We also measure dividends paid against a company's levered free cash flow, to see if enough cash was generated to cover the dividend. Wah Ha Realty paid out 405% of its free cash flow last year, which we think is concerning if cash flows do not improve. Paying out such a high percentage of cash flow suggests that the dividend was funded from either cash at bank or by borrowing, neither of which is desirable over the long term. Wah Ha Realty paid out less in dividends than it reported in profits, but unfortunately it didn't generate enough free cash flow to cover the dividend. Cash is king, as they say, and were Wah Ha Realty to repeatedly pay dividends that aren't well covered by cashflow, we would consider this a warning sign.

With a strong net cash balance, Wah Ha Realty investors may not have much to worry about in the near term from a dividend perspective.

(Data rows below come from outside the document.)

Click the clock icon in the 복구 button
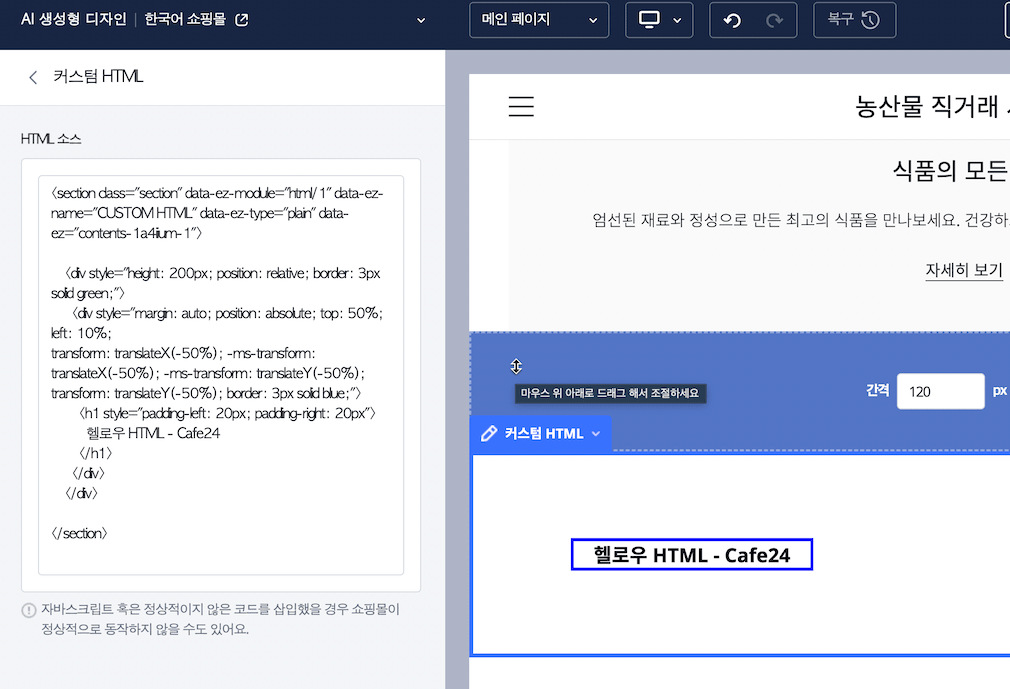Viewport: 1010px width, 689px height. click(x=870, y=20)
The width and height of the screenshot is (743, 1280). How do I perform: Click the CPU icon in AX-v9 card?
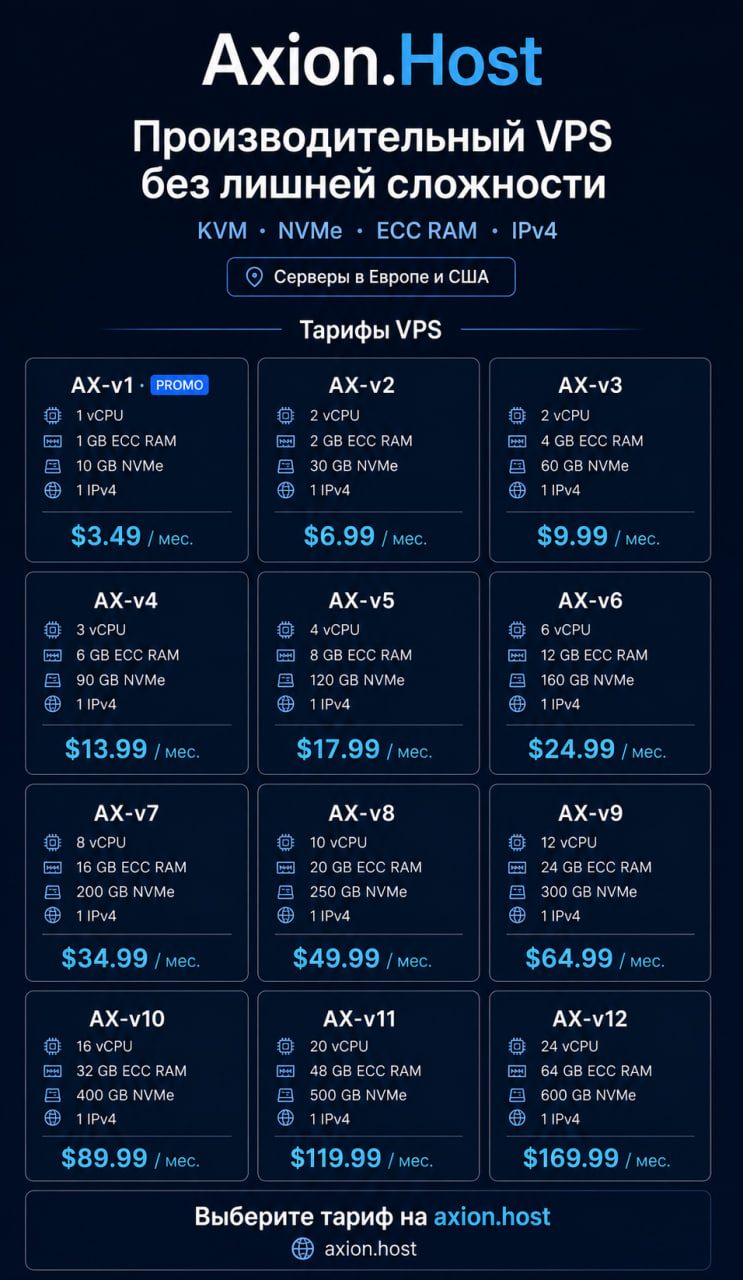point(517,842)
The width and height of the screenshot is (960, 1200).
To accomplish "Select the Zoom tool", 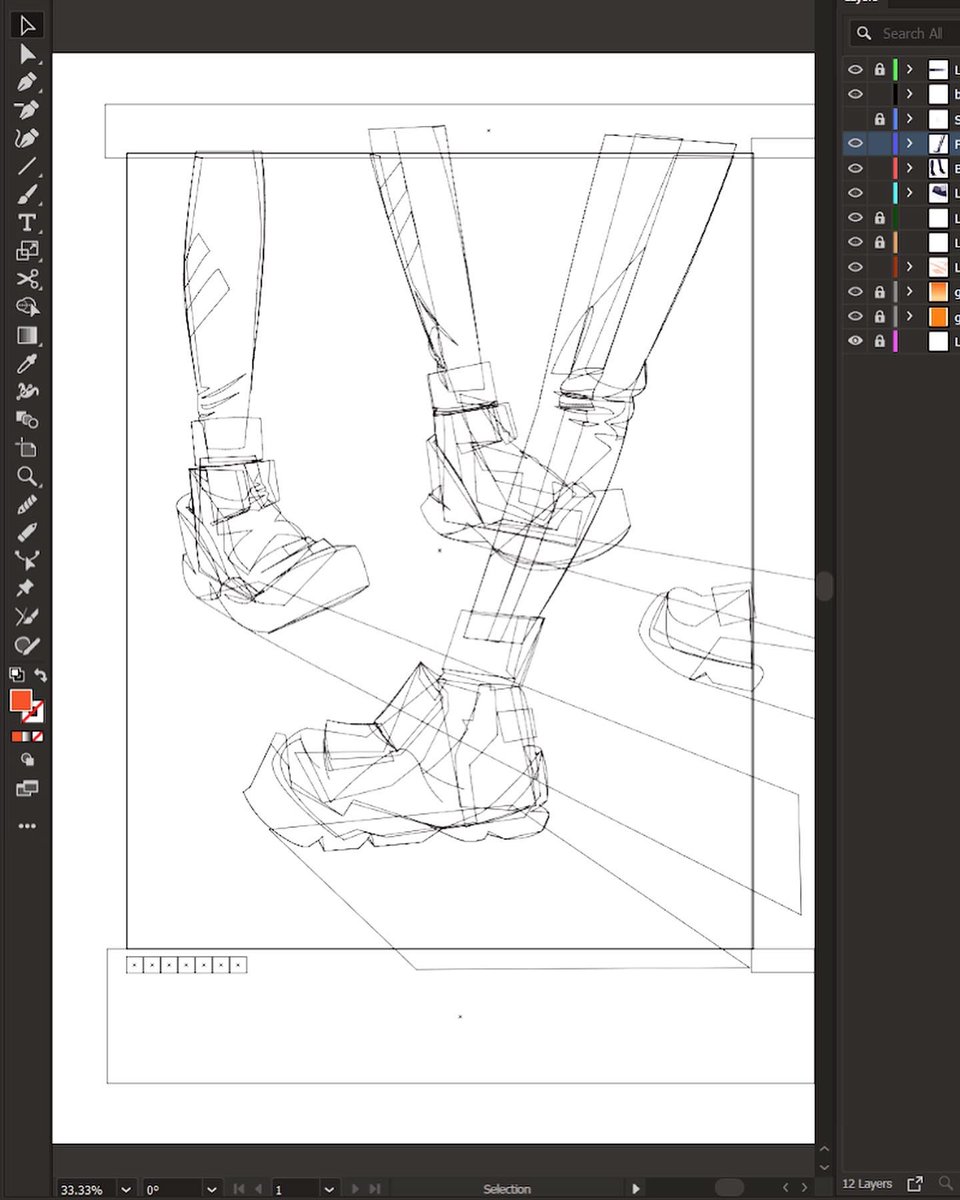I will (x=27, y=477).
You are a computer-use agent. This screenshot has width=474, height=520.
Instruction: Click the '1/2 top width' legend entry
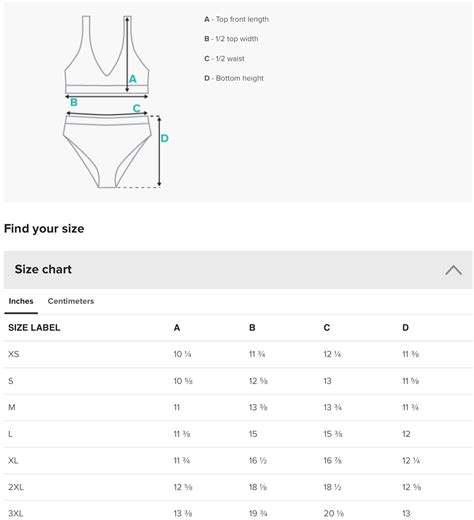pos(231,39)
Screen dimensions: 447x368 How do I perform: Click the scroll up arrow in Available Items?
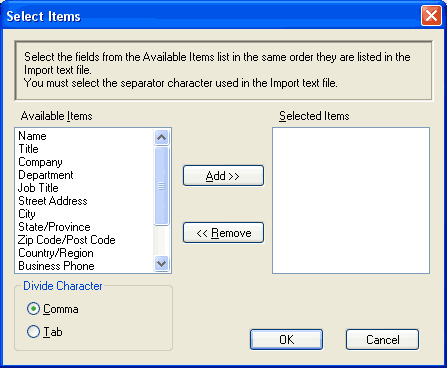point(162,137)
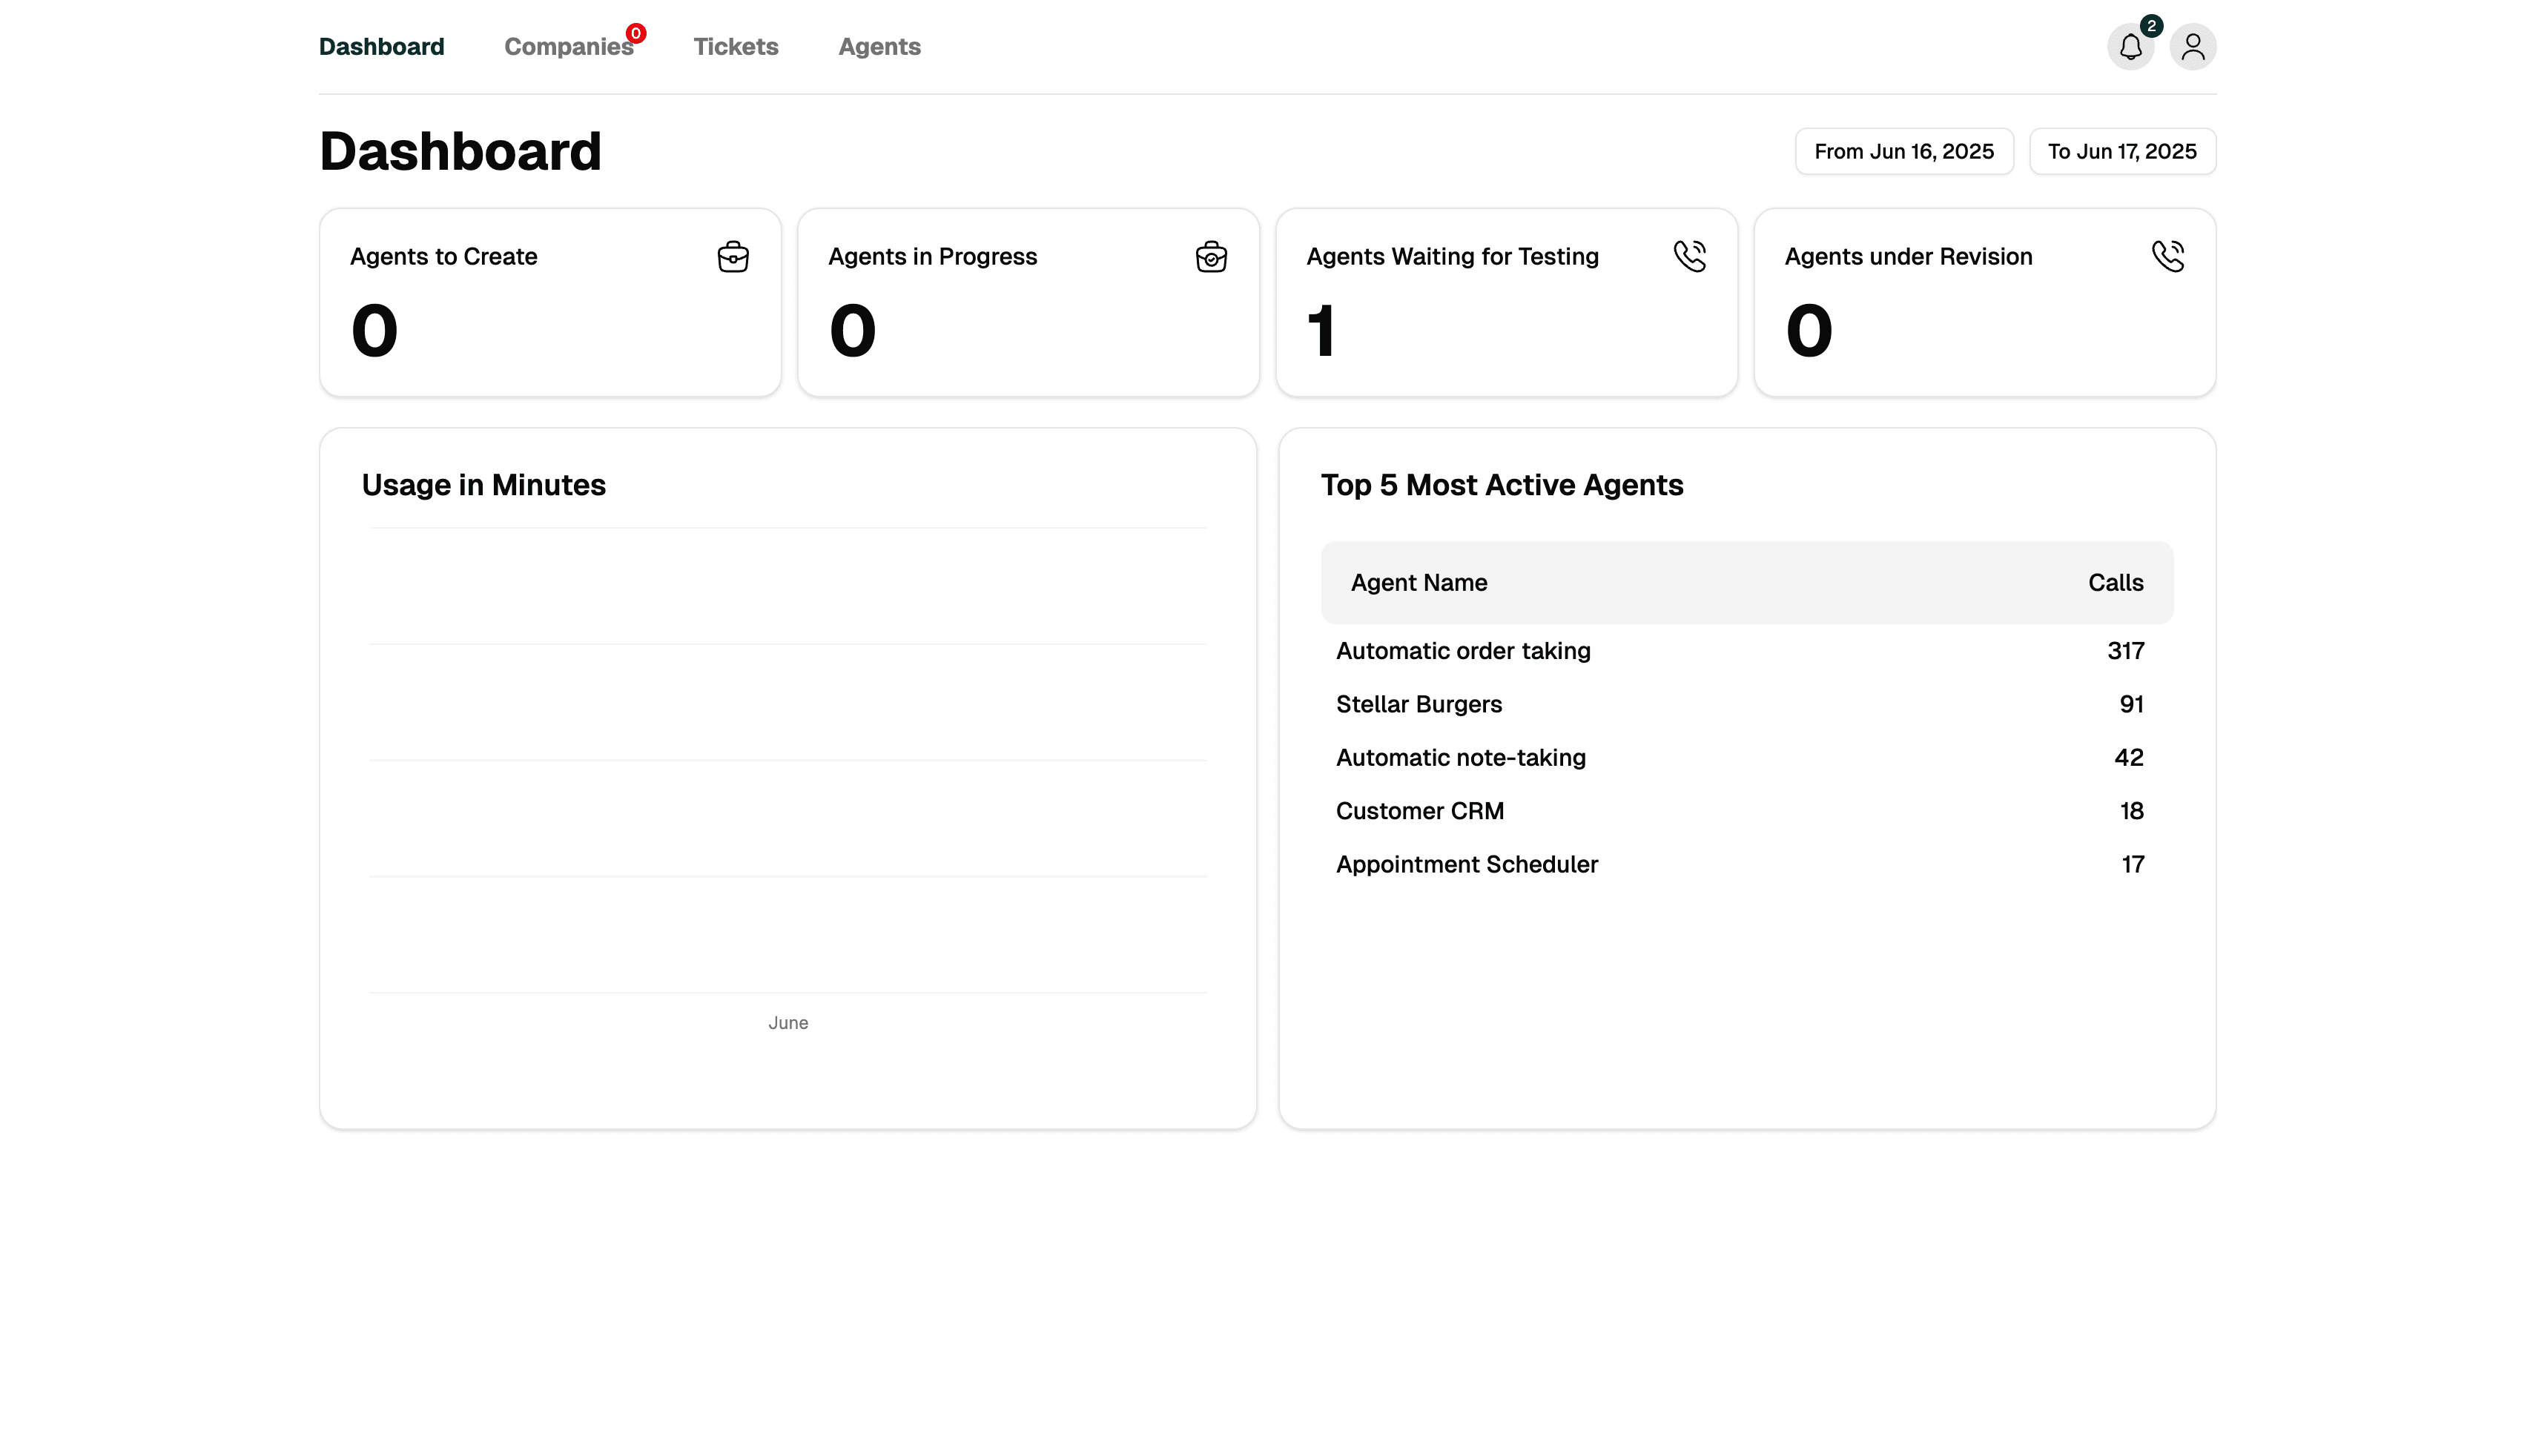Viewport: 2533px width, 1456px height.
Task: Open the Agents section
Action: [x=879, y=46]
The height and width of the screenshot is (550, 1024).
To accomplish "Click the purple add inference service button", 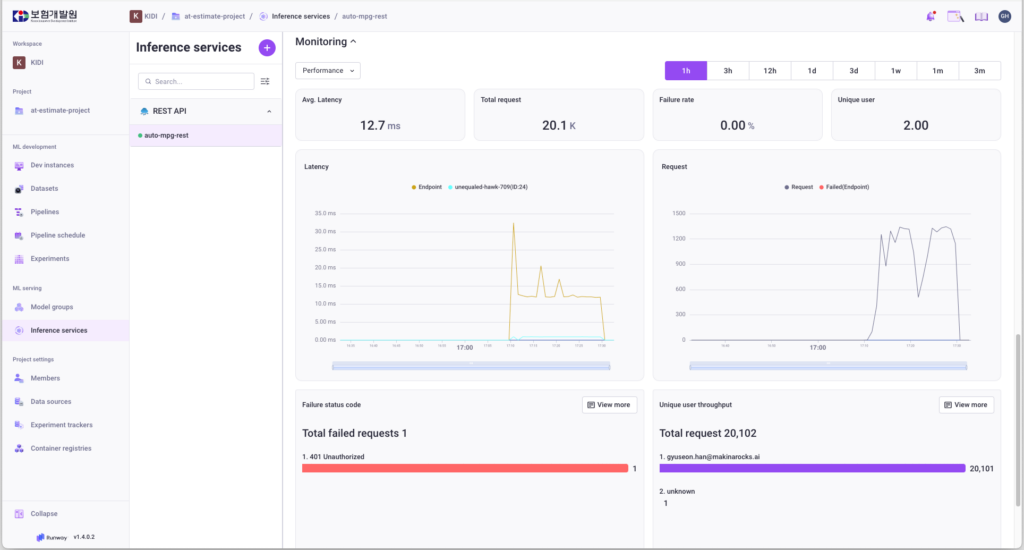I will click(267, 48).
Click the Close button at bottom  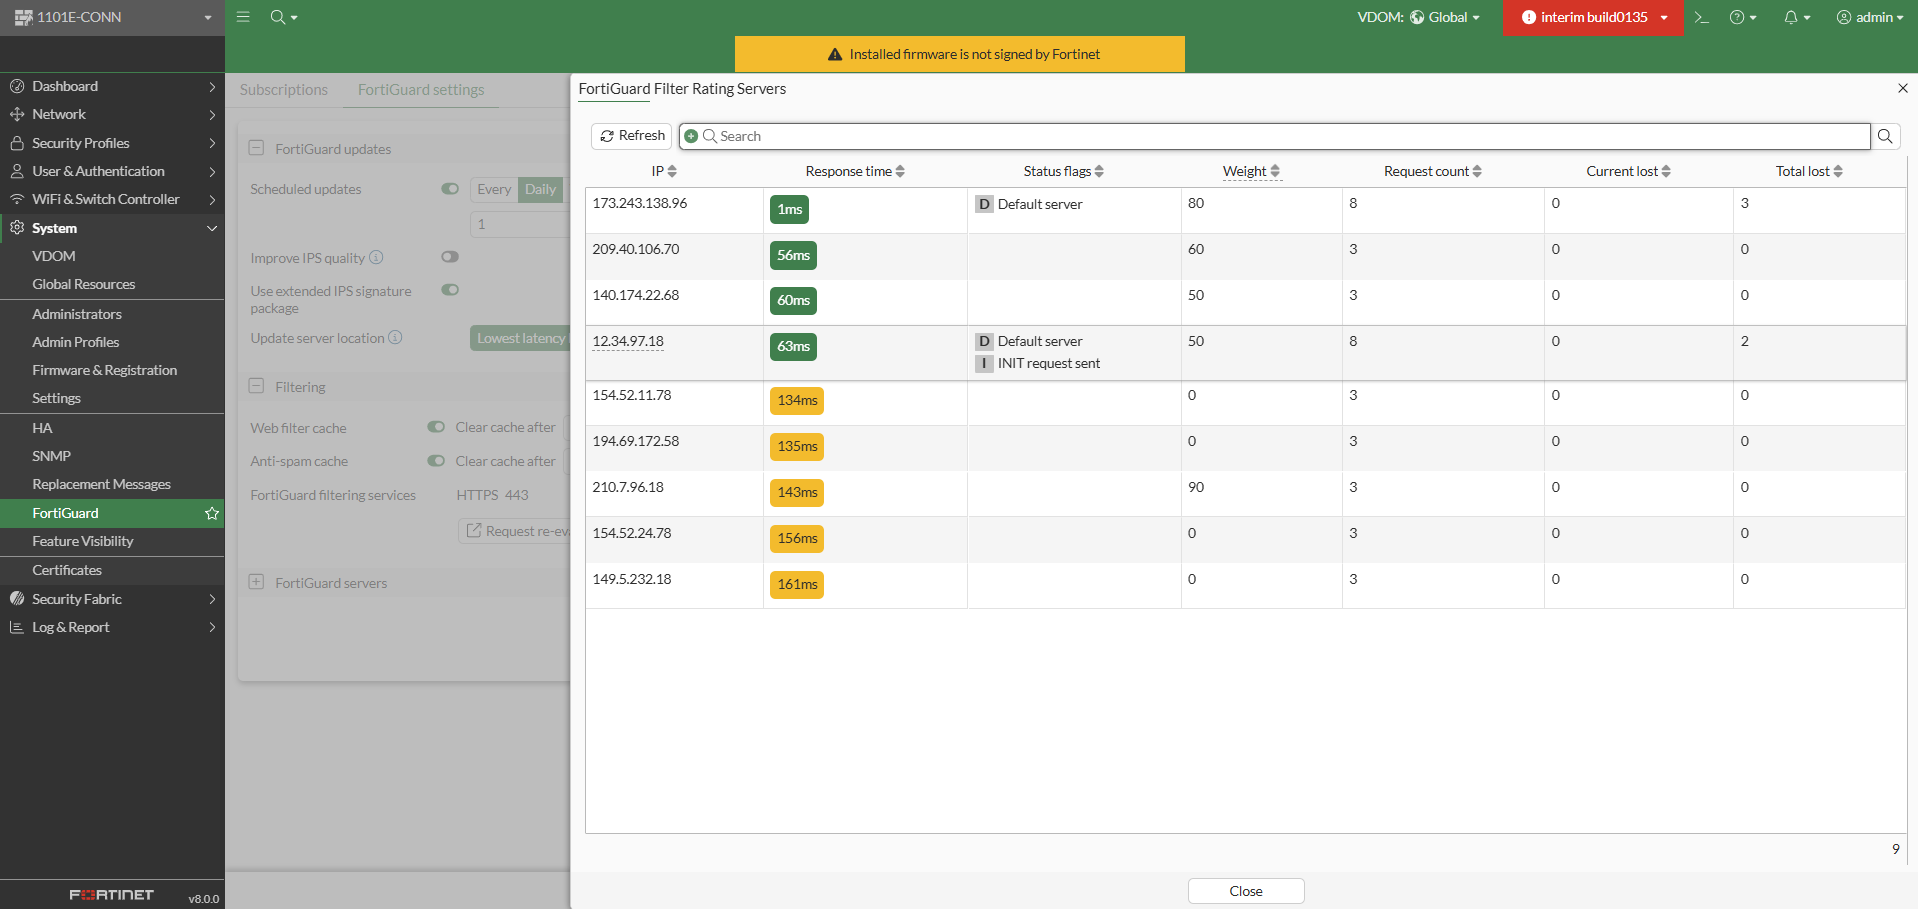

We update our data on Wah Ha Realty every 24 hours, so you can always get our latest analysis of its financial health, here.

Dividend Volatility

One of the major risks of relying on dividend income, is the potential for a company to struggle financially and cut its dividend. Not only is your income cut, but the value of your investment declines as well - nasty. For the purpose of this article, we only scrutinise the last decade of Wah Ha Realty's dividend payments. Its dividend payments have fallen by 20% or more on at least one occasion over the past ten years. During the past ten-year period, the first annual payment was HK$0.06 in 2009, compared to HK$0.34 last year. This works out to be a compound annual growth rate (CAGR) of approximately 19% a year over that time. Wah Ha Realty's dividend payments have fluctuated, so it hasn't grown 19% every year, but the CAGR is a useful rule of thumb for approximating the historical growth.